Merely redefining full-time employment as 40 hours rather than 30 does not help either, since most people work close to 40 hours a week and thus more employees would potentially face a reduction in hours and loss of coverage.
But there is a better way. Congress could return to earlier reform proposals, such as the law that was adopted by Maryland in 2006. (It was later invalidated as pre-empted by the then-federal law.) That legislation required very large employers to spend at least 8 percent of their payroll on employee health insurance or pay the difference between what they actually spent and 8 percent of the payroll as a tax. Adopting this method would dramatically reduce the complexity of the current approach. Employers would need to know only two numbers: the amount of their payroll and what they spent on health benefits. The percentage could be adjusted for smaller employers.

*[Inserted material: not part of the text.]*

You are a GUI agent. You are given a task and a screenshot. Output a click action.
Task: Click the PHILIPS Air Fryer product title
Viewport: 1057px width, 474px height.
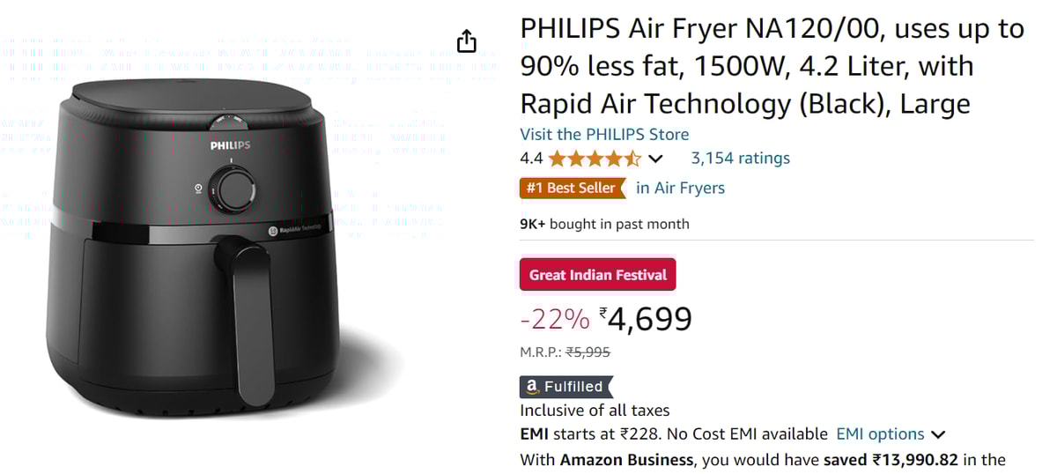(x=772, y=66)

This method would need to be accompanied by vigorous enforcement of current prohibitions against benefit discrimination in favor of highly compensated employees to discourage employers from spending the required amount only on favored employees. An amended law could include provisions that would penalize employers for dumping high-risk workers into the marketplace, similar to the provisions that applied to the pre-existing condition high-risk pool program in place from 2010 to 2013.
Of course, this method would lack the precision and comprehensiveness of the current approach. Some employees who would receive coverage under the current rules would lose it, although they could get exchange coverage. But the benefits lost would be more than offset by the reduction in complexity, dead-weight administrative costs and unintended labor market effects of the current approach. It just might be the right prescription for what ails the ACA.
Timothy Jost is a professor at the Washington and Lee University School of Law in Lexington, Va.